Grève pour la titularisation :

Les communaux dans la rue


Publié / Actualisé
Les employés communaux non titulaires de toute l'île manifesteront dans les rues de Saint-Denis ce lundi 16 février 2004. Ils réclament leur titularisation avec alignement de leurs salaires sur ceux de la fonction publique territoriale métropolitaine et le versement de la surrémunération attribué à tous les fonctionnaires d'État et territoriaux
Les employés communaux non titulaires de toute l'île manifesteront dans les rues de Saint-Denis ce lundi 16 février 2004. Ils réclament leur titularisation avec alignement de leurs salaires sur ceux de la fonction publique territoriale métropolitaine et le versement de la surrémunération attribué à tous les fonctionnaires d'État et territoriaux
C'est à l'appel de l'intersyndicale (CFDT, CGTR et UNSA-SAFPTR) que le mouvement de protestation aura lieu. Les syndicats la titularisation des 11 400 employés communaux de l'île. Le défilé partira du jardin de l'État à Saint Denis à 9 heures et s'arrêtera dans les jardins de la préfecture.

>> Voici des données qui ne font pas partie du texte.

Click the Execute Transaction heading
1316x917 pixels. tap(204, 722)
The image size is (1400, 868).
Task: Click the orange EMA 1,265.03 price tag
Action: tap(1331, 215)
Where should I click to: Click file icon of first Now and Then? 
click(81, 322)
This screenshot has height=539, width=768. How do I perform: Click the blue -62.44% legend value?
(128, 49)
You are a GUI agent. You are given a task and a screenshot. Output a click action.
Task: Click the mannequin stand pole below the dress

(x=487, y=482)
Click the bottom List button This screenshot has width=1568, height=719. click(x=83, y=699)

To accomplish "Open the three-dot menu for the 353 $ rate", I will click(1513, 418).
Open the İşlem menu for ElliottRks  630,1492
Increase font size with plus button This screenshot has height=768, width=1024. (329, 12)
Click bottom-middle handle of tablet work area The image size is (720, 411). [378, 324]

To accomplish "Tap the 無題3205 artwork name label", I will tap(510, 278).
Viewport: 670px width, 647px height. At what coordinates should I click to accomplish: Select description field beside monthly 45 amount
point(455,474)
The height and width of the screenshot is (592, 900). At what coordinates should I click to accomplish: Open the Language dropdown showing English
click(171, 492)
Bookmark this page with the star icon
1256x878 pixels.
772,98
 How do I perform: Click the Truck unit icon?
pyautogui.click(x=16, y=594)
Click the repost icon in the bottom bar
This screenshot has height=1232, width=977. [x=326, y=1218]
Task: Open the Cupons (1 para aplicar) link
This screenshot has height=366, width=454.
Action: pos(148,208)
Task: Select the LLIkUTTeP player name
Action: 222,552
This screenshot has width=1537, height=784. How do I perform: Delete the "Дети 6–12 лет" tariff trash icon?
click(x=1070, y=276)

Plusieurs services communaux, l'état-civil, les services sociaux, les cantines scolaires risquent d'être perturbés.
Rappelons qu'à La Réunion seuls 17 % des agents communaux de La Réunion sont titulaires, contre 80 % en métropole. Ces agents sans statut effectuent les mêmes tâches que leurs collègues titulaires, mais perçoivent un salaire amputé de l'index de correction versé aux fonctionnaires et n'ont aucune garantie d'emploi.
Selon les syndicats, l'élaboration d'un plan pluri - annuel, en concertation avec l'État permettrait de débloquer les fonds nécessaires et leur distribution graduelle aux mairies. Première étape vers la titularisation, l'évaluation de son coût. Elle affirme que les estimations faites jusqu'à présent ne reflètent pas la réalité. Selon l'État une enveloppe de 40 milliards de francs seraient nécessaires pour aligner tous les salaires des employés communaux sur la grille de rémunération de la fonction publique territoriale. Les syndicats contestent ce chiffre. Ils parlent de "travail bâclé" et estiment qu'il reflète "une fois de plus l'immobilisme du gouvernement".